**Exercise details**
Only some lines are wanted. Transcribe, exactly, the lines below from the line with "Camping (83, 6)" up to and including the line with "[29] (1331, 251)".

[Dataset entries]
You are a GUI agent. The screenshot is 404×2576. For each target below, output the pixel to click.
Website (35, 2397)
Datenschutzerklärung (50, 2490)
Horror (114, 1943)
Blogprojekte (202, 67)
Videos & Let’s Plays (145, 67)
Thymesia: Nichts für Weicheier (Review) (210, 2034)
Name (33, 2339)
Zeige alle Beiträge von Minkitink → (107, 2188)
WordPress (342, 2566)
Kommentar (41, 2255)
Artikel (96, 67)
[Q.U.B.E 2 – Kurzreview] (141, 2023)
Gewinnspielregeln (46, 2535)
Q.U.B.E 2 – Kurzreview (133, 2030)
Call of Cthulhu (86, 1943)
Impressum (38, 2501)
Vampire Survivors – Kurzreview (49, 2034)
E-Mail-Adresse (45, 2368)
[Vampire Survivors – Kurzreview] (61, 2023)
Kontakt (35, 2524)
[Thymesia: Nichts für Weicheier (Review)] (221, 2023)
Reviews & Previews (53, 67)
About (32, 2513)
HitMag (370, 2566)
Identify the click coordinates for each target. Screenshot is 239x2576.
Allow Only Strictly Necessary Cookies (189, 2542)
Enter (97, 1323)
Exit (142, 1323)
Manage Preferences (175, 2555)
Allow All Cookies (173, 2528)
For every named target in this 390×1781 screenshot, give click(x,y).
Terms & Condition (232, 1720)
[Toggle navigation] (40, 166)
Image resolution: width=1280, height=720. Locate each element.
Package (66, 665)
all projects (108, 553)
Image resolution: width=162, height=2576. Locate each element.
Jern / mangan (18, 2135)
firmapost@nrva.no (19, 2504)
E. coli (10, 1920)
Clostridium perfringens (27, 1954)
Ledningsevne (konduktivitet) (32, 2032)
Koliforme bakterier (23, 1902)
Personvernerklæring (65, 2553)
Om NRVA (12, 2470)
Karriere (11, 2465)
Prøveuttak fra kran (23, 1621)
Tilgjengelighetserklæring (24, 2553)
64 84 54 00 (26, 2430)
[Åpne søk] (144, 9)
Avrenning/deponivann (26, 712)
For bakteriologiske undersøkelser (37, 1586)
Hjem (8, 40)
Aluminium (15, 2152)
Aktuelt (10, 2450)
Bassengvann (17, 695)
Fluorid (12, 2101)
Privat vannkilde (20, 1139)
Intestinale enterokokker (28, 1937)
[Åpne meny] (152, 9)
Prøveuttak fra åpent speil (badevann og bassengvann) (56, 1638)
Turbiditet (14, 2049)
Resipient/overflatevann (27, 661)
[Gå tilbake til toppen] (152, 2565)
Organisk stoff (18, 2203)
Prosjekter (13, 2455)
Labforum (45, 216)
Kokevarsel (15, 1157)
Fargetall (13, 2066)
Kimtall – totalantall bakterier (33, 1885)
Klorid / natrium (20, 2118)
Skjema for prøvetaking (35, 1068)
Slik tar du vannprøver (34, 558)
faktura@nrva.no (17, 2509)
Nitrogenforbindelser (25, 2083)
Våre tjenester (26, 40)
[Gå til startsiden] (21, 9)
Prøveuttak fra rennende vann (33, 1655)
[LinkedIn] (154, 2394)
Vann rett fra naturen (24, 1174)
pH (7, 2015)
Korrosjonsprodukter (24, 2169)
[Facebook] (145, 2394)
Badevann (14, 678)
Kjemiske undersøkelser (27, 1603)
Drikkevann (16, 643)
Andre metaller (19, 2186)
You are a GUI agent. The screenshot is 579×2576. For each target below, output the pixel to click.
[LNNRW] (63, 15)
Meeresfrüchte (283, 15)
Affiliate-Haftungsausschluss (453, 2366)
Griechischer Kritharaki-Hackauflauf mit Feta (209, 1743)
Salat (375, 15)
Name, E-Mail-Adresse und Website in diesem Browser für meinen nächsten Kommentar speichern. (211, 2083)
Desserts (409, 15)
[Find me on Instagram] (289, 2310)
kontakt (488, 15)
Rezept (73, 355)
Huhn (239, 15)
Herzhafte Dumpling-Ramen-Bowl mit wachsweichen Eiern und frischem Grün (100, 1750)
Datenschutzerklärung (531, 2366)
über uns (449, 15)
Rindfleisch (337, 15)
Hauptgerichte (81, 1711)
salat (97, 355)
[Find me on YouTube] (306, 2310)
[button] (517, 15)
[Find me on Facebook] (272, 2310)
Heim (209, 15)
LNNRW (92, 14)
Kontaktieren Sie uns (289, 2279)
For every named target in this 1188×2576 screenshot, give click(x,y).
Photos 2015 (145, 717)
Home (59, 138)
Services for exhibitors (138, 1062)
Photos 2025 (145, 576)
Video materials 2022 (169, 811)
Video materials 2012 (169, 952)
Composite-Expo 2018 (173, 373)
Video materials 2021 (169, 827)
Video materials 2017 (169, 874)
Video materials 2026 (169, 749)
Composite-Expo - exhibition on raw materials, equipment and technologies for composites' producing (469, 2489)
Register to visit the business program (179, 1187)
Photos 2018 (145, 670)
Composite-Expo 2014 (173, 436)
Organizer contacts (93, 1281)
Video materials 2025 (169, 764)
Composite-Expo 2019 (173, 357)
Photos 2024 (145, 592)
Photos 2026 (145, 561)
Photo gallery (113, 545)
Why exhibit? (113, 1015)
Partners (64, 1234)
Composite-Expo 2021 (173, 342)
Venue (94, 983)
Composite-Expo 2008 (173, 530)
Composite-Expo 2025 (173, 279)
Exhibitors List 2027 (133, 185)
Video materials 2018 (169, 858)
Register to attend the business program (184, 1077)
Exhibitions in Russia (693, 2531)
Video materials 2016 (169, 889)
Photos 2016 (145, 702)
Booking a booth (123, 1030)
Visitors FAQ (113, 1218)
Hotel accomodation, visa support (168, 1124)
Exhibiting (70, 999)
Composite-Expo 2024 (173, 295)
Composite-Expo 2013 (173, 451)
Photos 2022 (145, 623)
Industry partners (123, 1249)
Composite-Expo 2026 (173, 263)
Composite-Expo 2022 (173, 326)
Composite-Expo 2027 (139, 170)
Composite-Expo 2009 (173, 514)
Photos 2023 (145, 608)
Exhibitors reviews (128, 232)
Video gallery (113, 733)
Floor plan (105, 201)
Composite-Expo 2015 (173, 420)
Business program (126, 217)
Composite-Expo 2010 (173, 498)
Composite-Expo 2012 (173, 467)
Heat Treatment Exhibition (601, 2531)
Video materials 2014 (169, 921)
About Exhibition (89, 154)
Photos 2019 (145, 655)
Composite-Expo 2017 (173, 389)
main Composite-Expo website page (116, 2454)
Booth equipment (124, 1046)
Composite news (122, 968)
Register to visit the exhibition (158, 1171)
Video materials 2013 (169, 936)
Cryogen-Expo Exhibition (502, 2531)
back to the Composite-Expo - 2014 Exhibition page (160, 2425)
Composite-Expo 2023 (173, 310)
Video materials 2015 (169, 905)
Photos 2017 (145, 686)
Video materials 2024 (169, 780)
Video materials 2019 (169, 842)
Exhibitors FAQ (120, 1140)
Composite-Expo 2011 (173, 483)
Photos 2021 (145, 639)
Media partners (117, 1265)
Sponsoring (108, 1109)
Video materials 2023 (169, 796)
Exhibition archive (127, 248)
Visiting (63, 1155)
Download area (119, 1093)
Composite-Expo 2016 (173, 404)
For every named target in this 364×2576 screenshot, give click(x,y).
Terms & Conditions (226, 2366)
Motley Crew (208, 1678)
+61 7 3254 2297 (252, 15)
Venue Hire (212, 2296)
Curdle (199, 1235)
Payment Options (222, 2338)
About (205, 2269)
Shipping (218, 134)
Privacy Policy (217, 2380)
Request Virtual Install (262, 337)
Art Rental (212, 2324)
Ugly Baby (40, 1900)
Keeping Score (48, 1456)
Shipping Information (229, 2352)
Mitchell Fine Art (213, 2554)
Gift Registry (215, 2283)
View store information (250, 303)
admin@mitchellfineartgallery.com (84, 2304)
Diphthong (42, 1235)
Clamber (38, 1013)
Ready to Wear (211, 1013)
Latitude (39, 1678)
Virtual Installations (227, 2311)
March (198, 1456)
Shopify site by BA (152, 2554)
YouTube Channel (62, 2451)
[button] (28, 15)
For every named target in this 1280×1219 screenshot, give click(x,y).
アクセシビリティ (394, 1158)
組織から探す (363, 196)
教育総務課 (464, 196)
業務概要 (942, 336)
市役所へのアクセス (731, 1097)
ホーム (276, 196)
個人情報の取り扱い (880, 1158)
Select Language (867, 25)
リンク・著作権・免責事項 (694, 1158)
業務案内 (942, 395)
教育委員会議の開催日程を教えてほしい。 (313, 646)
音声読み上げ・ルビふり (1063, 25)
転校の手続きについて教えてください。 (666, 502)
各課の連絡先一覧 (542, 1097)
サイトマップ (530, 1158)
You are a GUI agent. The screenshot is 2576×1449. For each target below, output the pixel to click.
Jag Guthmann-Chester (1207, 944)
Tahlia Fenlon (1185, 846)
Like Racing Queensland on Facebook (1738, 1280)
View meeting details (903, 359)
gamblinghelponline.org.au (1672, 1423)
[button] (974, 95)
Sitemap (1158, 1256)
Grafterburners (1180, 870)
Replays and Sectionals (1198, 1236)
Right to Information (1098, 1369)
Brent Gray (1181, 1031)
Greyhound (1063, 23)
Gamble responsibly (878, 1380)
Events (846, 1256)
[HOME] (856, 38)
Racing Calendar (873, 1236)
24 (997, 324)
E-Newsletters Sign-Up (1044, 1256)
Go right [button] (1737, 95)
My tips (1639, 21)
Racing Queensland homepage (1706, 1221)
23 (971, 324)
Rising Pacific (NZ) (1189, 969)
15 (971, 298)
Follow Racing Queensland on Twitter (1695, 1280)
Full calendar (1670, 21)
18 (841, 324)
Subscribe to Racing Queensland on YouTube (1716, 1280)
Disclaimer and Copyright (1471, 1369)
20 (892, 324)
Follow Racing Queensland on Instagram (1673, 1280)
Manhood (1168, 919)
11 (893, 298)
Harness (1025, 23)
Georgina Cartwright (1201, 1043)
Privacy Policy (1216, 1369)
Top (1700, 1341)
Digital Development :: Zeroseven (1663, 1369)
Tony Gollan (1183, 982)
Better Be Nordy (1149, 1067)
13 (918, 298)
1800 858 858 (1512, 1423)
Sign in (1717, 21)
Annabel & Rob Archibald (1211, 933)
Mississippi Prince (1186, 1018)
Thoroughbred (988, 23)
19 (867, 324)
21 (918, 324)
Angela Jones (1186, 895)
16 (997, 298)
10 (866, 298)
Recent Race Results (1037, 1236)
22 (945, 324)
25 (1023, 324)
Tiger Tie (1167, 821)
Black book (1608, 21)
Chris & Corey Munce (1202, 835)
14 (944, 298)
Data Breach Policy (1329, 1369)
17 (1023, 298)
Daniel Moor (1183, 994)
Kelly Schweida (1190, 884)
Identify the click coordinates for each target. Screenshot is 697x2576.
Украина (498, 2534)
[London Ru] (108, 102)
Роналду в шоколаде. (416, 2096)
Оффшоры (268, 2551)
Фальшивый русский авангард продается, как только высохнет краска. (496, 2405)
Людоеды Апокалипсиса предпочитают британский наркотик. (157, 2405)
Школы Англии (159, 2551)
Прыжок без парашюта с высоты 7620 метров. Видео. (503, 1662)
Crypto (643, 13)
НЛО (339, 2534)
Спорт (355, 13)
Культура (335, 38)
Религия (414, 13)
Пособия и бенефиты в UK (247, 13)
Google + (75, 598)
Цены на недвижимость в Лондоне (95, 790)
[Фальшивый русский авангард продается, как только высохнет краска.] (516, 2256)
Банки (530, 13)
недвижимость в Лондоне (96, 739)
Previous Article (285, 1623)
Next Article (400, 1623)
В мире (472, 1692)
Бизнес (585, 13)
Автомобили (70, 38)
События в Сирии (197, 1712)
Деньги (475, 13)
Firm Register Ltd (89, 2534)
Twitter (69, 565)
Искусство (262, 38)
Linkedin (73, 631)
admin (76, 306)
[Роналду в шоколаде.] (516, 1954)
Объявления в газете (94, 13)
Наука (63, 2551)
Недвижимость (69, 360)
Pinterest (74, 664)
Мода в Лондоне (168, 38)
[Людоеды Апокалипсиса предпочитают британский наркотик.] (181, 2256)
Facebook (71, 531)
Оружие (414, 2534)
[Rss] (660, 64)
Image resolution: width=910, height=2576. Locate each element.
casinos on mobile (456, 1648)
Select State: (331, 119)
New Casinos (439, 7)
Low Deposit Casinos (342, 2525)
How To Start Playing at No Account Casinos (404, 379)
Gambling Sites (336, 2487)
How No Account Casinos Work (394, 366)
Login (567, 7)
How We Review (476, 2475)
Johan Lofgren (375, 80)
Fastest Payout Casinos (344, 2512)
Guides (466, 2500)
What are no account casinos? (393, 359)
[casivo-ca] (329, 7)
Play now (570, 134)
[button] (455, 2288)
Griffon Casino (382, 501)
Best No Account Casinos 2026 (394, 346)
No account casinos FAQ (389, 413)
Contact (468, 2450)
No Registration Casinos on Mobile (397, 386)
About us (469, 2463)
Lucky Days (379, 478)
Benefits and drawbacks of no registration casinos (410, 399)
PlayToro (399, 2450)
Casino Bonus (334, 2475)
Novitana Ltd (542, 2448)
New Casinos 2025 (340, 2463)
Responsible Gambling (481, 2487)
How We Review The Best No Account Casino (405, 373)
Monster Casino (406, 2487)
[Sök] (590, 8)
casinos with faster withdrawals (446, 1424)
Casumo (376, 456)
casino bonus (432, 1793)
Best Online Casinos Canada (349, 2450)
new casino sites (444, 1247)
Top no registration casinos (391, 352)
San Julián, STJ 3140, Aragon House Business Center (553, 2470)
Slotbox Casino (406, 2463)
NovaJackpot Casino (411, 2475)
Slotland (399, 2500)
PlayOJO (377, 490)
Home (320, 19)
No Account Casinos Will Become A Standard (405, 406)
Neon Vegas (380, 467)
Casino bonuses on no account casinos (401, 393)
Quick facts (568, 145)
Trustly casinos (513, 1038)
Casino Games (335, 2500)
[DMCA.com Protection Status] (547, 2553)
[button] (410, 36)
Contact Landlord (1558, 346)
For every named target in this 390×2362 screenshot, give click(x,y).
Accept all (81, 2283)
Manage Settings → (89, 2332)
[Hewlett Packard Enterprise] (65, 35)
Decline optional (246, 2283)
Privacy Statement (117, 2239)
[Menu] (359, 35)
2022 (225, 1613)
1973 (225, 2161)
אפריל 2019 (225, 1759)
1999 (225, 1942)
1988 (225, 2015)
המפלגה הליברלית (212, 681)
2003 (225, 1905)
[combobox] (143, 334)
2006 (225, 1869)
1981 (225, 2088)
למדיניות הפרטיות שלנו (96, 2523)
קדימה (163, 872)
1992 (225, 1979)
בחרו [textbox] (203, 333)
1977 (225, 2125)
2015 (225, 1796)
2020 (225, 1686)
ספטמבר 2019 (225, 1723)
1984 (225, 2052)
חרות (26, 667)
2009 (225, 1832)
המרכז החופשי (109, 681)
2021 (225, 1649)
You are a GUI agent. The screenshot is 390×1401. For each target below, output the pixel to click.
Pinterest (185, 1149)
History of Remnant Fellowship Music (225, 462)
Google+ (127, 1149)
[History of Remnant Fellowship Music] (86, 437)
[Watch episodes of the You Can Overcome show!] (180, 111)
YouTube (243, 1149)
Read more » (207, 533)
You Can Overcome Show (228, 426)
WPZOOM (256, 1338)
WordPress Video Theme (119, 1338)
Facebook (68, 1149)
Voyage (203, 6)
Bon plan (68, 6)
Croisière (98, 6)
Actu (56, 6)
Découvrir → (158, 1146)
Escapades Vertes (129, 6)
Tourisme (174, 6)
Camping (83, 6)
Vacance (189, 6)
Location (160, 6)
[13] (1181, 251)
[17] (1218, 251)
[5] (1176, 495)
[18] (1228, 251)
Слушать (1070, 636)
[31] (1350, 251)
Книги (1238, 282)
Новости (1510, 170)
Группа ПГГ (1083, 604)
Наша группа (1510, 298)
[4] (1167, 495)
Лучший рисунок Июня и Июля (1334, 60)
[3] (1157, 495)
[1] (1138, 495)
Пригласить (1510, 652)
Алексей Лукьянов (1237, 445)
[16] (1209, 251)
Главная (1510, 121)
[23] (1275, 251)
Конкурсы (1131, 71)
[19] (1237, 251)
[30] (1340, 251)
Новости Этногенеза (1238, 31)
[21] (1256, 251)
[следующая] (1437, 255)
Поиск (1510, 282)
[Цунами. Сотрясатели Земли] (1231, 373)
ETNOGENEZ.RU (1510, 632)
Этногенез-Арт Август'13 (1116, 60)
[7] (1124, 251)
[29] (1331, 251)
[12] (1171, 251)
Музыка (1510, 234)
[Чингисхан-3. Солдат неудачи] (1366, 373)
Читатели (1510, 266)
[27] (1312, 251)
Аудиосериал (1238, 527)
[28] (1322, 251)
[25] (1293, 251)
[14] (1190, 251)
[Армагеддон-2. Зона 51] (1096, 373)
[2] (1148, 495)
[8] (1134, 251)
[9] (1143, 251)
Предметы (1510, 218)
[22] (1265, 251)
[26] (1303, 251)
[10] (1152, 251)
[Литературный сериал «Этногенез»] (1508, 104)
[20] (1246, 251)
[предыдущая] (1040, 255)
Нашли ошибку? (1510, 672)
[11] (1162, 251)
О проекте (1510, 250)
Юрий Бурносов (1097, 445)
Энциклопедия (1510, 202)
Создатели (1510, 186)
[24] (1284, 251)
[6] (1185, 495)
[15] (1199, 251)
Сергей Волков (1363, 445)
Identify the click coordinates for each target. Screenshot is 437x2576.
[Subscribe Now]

**Task answer**
Camping (83, 6)
Vacance (189, 6)
Location (160, 6)
[13] (1181, 251)
[17] (1218, 251)
[5] (1176, 495)
[18] (1228, 251)
Слушать (1070, 636)
[31] (1350, 251)
Книги (1238, 282)
Новости (1510, 170)
Группа ПГГ (1083, 604)
Наша группа (1510, 298)
[4] (1167, 495)
Лучший рисунок Июня и Июля (1334, 60)
[3] (1157, 495)
[1] (1138, 495)
Пригласить (1510, 652)
Алексей Лукьянов (1237, 445)
[16] (1209, 251)
Главная (1510, 121)
[23] (1275, 251)
Конкурсы (1131, 71)
[19] (1237, 251)
[30] (1340, 251)
Новости Этногенеза (1238, 31)
[21] (1256, 251)
[следующая] (1437, 255)
Поиск (1510, 282)
[Цунами. Сотрясатели Земли] (1231, 373)
ETNOGENEZ.RU (1510, 632)
Этногенез-Арт Август'13 (1116, 60)
[7] (1124, 251)
[29] (1331, 251)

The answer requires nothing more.